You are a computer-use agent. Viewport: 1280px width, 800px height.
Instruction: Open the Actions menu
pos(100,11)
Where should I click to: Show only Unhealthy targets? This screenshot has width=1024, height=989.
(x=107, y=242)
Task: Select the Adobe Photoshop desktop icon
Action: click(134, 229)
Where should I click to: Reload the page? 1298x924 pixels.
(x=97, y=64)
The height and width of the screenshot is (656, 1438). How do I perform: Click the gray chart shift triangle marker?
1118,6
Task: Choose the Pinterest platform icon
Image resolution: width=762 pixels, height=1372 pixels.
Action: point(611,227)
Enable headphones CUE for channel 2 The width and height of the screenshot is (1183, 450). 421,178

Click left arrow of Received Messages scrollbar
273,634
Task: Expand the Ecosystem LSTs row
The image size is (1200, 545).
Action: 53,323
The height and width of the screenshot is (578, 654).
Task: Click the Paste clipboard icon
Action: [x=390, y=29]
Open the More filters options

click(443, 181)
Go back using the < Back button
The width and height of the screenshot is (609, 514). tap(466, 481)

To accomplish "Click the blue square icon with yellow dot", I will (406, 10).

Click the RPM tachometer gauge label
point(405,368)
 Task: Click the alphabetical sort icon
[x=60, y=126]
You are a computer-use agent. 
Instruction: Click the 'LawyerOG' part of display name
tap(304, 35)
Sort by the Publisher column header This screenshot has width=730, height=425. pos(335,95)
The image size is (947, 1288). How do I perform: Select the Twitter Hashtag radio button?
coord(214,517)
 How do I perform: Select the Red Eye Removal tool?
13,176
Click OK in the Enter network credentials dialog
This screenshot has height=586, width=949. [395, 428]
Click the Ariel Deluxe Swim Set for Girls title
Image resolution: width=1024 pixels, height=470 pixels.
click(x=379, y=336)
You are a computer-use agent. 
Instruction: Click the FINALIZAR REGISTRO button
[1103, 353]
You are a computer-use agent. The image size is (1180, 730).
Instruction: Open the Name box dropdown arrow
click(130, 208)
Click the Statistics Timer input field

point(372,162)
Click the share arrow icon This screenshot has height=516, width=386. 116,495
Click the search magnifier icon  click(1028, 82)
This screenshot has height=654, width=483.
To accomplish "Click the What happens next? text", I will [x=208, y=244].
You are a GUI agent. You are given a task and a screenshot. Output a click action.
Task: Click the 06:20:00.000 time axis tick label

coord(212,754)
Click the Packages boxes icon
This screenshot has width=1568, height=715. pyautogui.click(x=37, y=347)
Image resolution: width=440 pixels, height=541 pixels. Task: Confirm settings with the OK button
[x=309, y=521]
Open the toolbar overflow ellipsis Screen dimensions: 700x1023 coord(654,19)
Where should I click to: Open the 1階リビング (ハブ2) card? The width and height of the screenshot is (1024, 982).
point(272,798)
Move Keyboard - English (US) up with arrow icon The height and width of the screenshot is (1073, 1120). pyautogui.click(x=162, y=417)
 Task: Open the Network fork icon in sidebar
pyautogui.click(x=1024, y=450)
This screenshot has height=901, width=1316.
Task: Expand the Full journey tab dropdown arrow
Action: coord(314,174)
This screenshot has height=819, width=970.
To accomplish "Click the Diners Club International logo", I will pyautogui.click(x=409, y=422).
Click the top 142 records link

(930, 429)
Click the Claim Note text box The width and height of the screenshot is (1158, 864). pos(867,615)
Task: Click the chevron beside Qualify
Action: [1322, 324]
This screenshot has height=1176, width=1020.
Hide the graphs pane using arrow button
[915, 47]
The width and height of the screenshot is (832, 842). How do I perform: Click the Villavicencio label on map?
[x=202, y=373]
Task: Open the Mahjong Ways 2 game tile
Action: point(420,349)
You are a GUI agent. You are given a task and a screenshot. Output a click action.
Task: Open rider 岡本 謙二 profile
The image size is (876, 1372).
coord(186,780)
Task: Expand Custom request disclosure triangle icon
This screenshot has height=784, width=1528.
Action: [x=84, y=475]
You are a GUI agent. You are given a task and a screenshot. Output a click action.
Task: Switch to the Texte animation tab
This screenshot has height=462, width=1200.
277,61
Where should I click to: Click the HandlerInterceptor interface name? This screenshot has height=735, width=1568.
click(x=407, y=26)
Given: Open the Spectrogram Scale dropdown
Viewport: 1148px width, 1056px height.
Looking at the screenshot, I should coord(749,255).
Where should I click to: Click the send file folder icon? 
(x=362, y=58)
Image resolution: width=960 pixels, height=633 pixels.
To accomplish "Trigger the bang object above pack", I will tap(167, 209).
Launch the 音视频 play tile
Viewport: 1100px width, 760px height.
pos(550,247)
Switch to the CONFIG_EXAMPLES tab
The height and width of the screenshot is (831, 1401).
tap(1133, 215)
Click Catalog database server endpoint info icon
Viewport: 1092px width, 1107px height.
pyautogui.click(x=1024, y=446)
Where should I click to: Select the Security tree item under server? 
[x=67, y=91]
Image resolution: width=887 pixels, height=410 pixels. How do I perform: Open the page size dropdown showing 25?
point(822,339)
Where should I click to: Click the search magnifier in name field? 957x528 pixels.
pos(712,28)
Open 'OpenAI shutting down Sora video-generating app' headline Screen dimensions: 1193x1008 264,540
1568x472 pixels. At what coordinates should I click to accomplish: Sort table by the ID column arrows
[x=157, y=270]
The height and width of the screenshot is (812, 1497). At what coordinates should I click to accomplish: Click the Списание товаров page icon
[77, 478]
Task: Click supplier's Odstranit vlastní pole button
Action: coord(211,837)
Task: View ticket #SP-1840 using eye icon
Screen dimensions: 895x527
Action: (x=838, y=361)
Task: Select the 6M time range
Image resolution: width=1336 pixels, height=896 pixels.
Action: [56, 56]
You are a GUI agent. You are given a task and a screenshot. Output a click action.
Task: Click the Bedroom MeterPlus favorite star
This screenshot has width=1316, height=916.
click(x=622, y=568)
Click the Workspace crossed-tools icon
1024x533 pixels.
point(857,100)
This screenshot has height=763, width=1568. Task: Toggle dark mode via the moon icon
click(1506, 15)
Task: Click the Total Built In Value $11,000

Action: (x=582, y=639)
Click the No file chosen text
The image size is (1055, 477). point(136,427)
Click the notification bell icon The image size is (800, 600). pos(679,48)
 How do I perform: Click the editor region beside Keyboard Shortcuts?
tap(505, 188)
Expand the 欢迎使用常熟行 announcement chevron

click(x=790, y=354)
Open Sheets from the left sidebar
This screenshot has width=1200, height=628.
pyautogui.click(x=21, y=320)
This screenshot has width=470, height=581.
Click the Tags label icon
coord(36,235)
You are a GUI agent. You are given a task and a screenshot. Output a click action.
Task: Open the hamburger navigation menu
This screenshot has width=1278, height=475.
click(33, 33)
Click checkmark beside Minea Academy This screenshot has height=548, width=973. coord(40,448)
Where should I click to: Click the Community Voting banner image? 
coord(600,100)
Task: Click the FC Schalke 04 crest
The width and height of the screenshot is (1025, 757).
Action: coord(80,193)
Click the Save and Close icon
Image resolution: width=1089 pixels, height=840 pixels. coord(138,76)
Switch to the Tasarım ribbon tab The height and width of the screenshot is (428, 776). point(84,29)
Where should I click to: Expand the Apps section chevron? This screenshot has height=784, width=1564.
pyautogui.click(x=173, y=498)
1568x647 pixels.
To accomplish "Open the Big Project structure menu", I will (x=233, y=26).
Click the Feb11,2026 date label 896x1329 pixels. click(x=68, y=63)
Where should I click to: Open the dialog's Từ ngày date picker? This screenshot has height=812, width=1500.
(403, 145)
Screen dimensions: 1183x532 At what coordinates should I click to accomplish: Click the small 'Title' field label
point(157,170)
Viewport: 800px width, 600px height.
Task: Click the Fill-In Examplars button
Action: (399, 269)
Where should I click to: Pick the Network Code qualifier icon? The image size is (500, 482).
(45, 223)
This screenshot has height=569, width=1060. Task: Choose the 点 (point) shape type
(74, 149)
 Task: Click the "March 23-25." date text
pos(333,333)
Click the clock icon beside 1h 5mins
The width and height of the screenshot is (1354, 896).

Assignment.
Please write out, exactly as they appear above, only the lines in the stretch from the line with "The height and width of the screenshot is (656, 1438)." through the line with "You are a computer-use agent. The".

Solution.
The height and width of the screenshot is (656, 1438). How do I perform: Click the gray chart shift triangle marker?
1118,6
Task: Choose the Pinterest platform icon
Image resolution: width=762 pixels, height=1372 pixels.
Action: point(611,227)
Enable headphones CUE for channel 2 The width and height of the screenshot is (1183, 450). 421,178

Click left arrow of Received Messages scrollbar
273,634
Task: Expand the Ecosystem LSTs row
The image size is (1200, 545).
Action: 53,323
The height and width of the screenshot is (578, 654).
Task: Click the Paste clipboard icon
Action: [x=390, y=29]
Open the More filters options

click(443, 181)
Go back using the < Back button
The width and height of the screenshot is (609, 514). tap(466, 481)

To accomplish "Click the blue square icon with yellow dot", I will (406, 10).

Click the RPM tachometer gauge label
point(405,368)
 Task: Click the alphabetical sort icon
[x=60, y=126]
You are a computer-use agent. 
Instruction: Click the 'LawyerOG' part of display name
tap(304, 35)
Sort by the Publisher column header This screenshot has width=730, height=425. pos(335,95)
The image size is (947, 1288). How do I perform: Select the Twitter Hashtag radio button?
coord(214,517)
 How do I perform: Select the Red Eye Removal tool?
13,176
Click OK in the Enter network credentials dialog
This screenshot has height=586, width=949. [395, 428]
Click the Ariel Deluxe Swim Set for Girls title
Image resolution: width=1024 pixels, height=470 pixels.
click(x=379, y=336)
You are a computer-use agent. 
Instruction: Click the FINALIZAR REGISTRO button
[1103, 353]
You are a computer-use agent. The image size is (1180, 730).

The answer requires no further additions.